What are the potential side effects of methotrexate?
Common side effects include:
- Nausea, vomiting
- Loss of appetite
Less common side effects include:
- Hair loss
- Sensitivity to sunlight
- Skin rashes
- Abdominal pains
- Mouth ulcers
- Lowered resistance to infections
Rare but potentially serious side effects include:
- Liver toxicity, including liver fibrosis (more likely with prolonged therapy or at high doses)
- Lung fibrosis
- Bone marrow suppression which can result in a reduction of red/white blood cells and/or platelets
- Long term immune suppression can rarely be associated with lymphoma and other cancers
- Kidney toxicity
How to take Methotrexate?
Methotrexate is available as 2.5 mg and 10 mg tablets and is taken weekly. It must not be taken daily. It is best to designate a day of the week to take this medication (e.g. Mondays) to avoid confusion.
You may be given folic acid to take to minimise some of the side effects of this drug. There are different ways to take this and your doctor will instruct you as to when and how to take this. Typically, folic acid is not taken on the day of methotrexate dosing.
If you experience significant gastrointestinal symptoms (such as nausea) it may be possible to split the dosing over 12 hours. You must talk to your doctor before doing this. Taking it at bedtime or with food can also help reduce the nausea. Alternatively, methotrexate can be given as a weekly injection (under the skin or into the muscle).
Precautions while taking methotrexate
Due to its potential effects on the liver, it is advisable to minimise alcohol intake during treatment or preferably avoid it altogether.
You should see your doctor early if you develop an infection during methotrexate treatment. Your prescribing doctor must be informed if you develop mouth ulcers, bleeding gums, nose bleeds, unusual bruising, skin rashes, shortness of breath, persistent fevers/coughs or any other unusual or worrying symptoms.
You should avoid contact with people who have chicken pox or shingles.
Effects on fertility and pregnancy
Methotrexate has been found to affect sperm and reduce sperm count but this is reversible once you stop taking the medication. You should not father a child while on methotrexate.
Methotrexate is a pregnancy category D drug and can cause birth defects. Women of childbearing potential must take reliable contraception during treatment.
Both men and women must continue contraception for 6 months after stopping methotrexate. Methotrexate does not affect fertility or future pregnancies in the long term.
Methotrexate should not be taken if breastfeeding.
Methotrexate has a number of drug interactions, some potentially dangerous. You must inform doctors or pharmacists that you are taking methotrexate.

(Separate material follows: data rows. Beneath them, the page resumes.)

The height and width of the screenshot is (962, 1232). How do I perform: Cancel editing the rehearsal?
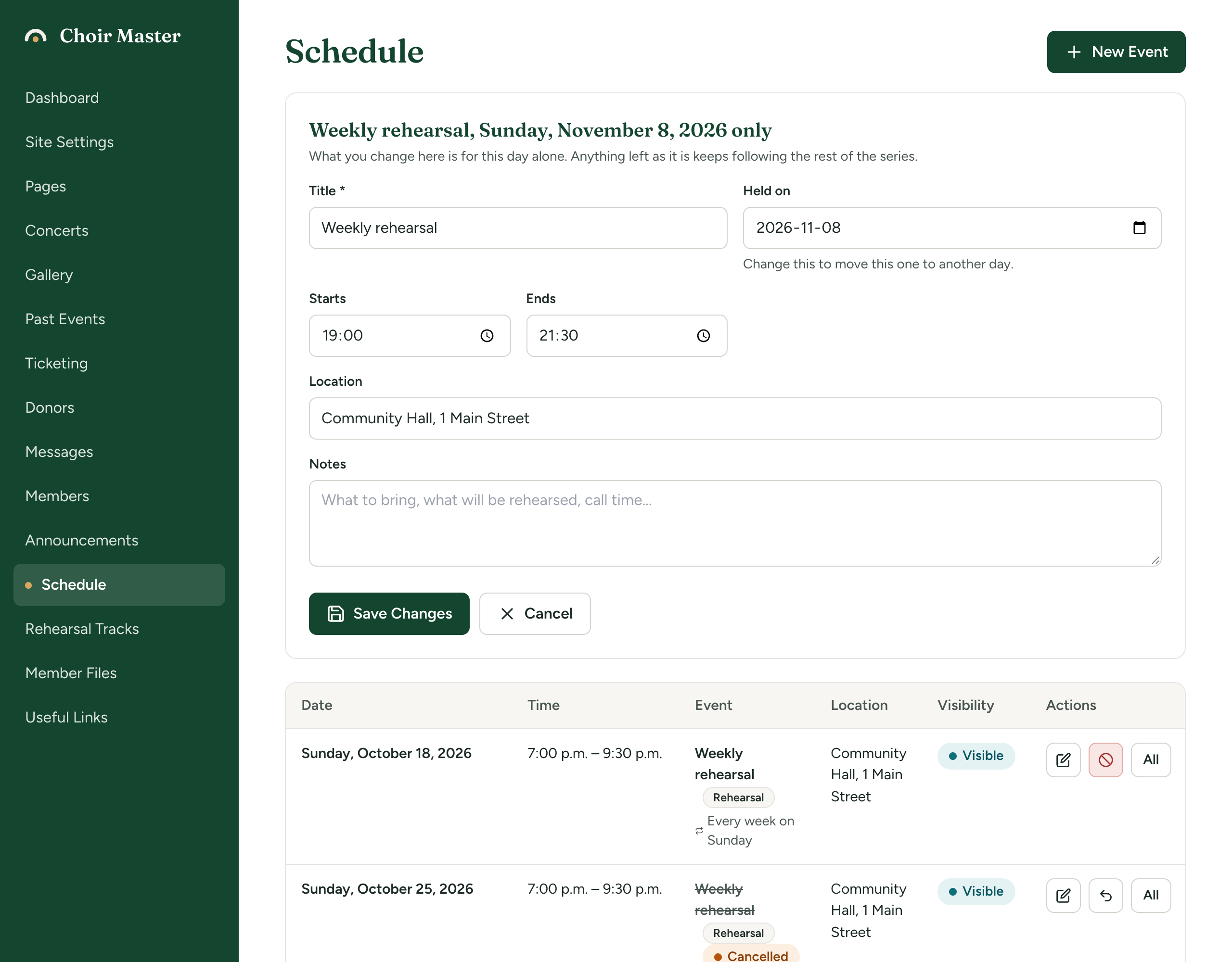click(535, 613)
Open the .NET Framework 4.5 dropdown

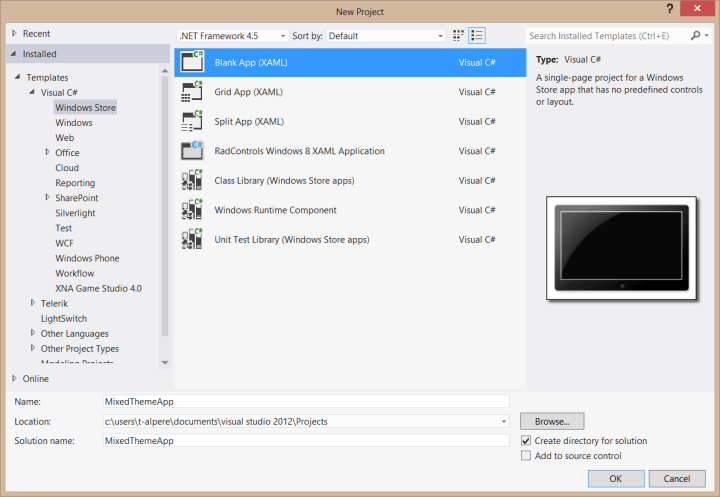point(232,36)
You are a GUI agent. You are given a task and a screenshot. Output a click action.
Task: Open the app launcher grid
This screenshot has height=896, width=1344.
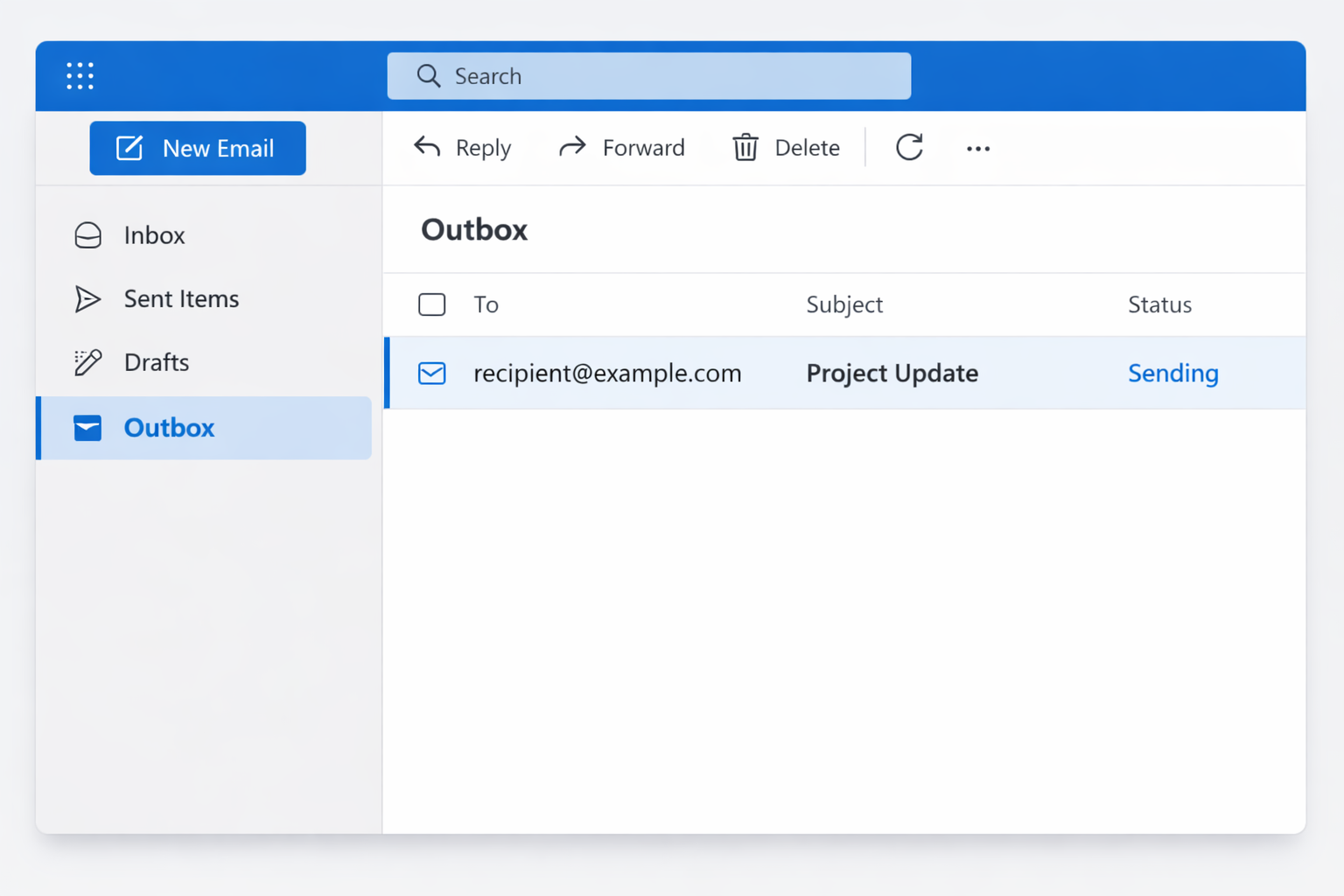[80, 76]
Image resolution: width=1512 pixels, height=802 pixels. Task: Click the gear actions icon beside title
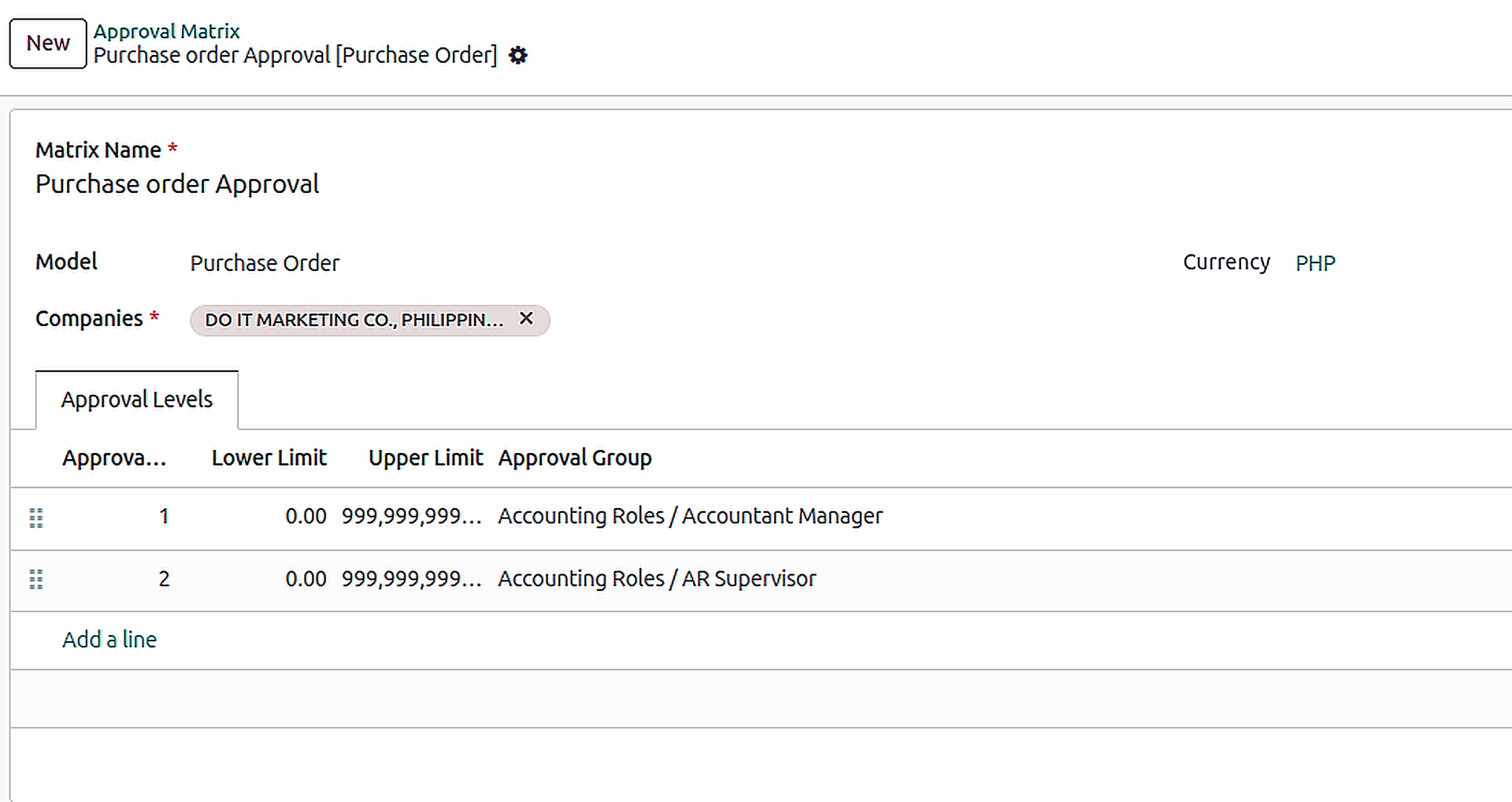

Do not take any new medications including over-the-counter and “herbal”or naturopathic medications without checking with the doctor. Examples of drugs which can interact with methotrexate include non-steroidal anti-inflammatory medications (aspirin, ibuprofen), certain antibiotics (trimethoprim, bactrim) and gout medications.
“Live”vaccines such as the yellow fever vaccine cannot be given whilst on methotrexate. Other vaccines such as Fluvax®and Pneumovax®are safe. It is important to inform the doctor giving you the vaccine/s that you are taking methotrexate.
This information is intended as a guide only. Please refer to the product information leaflet included in the medication pack for more details.